研究发现,人们渴望拥有他人想要但得不到的东西,这种动机导致对排斥的偏好,能解释禀赋效应、稀缺性溢价等市场现象,并预测随机排斥买家可提高垄断利润和拍卖收入。

Abstract

Abstract We propose that a person’s desire to consume an object or possess an attribute increases in how much others want but cannot have it. We term this motive imitative superiority-seeking and show that it generates preferences for exclusion that help explain a host of market anomalies and make novel predictions in a variety of domains. In bilateral exchange, trade becomes more zero-sum, leading to an endowment effect.
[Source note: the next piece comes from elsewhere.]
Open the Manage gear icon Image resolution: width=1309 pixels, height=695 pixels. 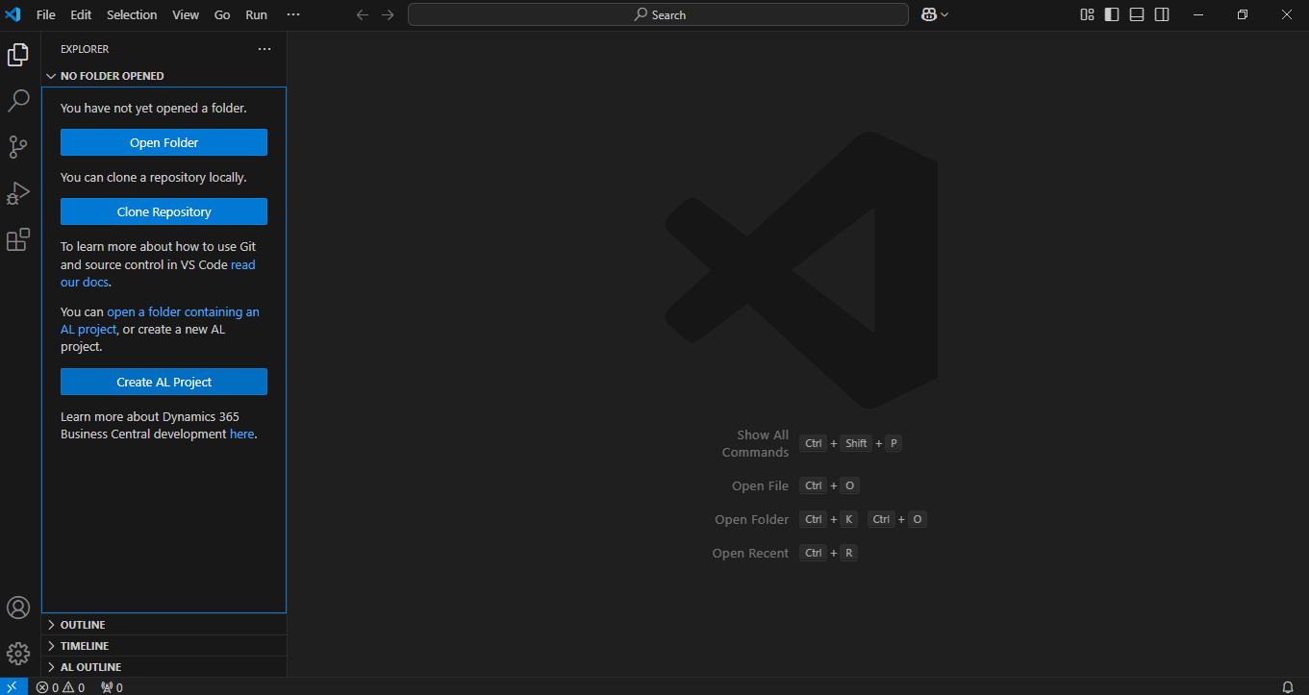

People’s value of consuming a good increases in its scarcity, which generates a motive for firms and organizations to engage in exclusionary policies. A monopolist producing at constant marginal cost can increase profits by randomly excluding buyers relative to the standard optimal mechanism of posting a common price. In the context of auctions, a seller can extract greater revenues by randomly barring a subset of consumers from bidding. Moreover, such non-price-based exclusion leads to higher revenues than the classic optimal sales mechanism. A series of experiments provides direct support for these predictions. In basic exchange, a person’s willingness to pay for a good increases as more people are explicitly barred from the opportunity to acquire it. In auctions, randomly excluding people from the opportunity to bid substantially increases bids amongst those who retain this option. Consistent with our predictions, exclusion leads to bigger gains in expected revenue than increasing competition through inclusion. Our model of superiority-seeking generates “Veblen effects,” rationalizes attitudes against redistribution and provides a novel motive for social exclusion and discrimination.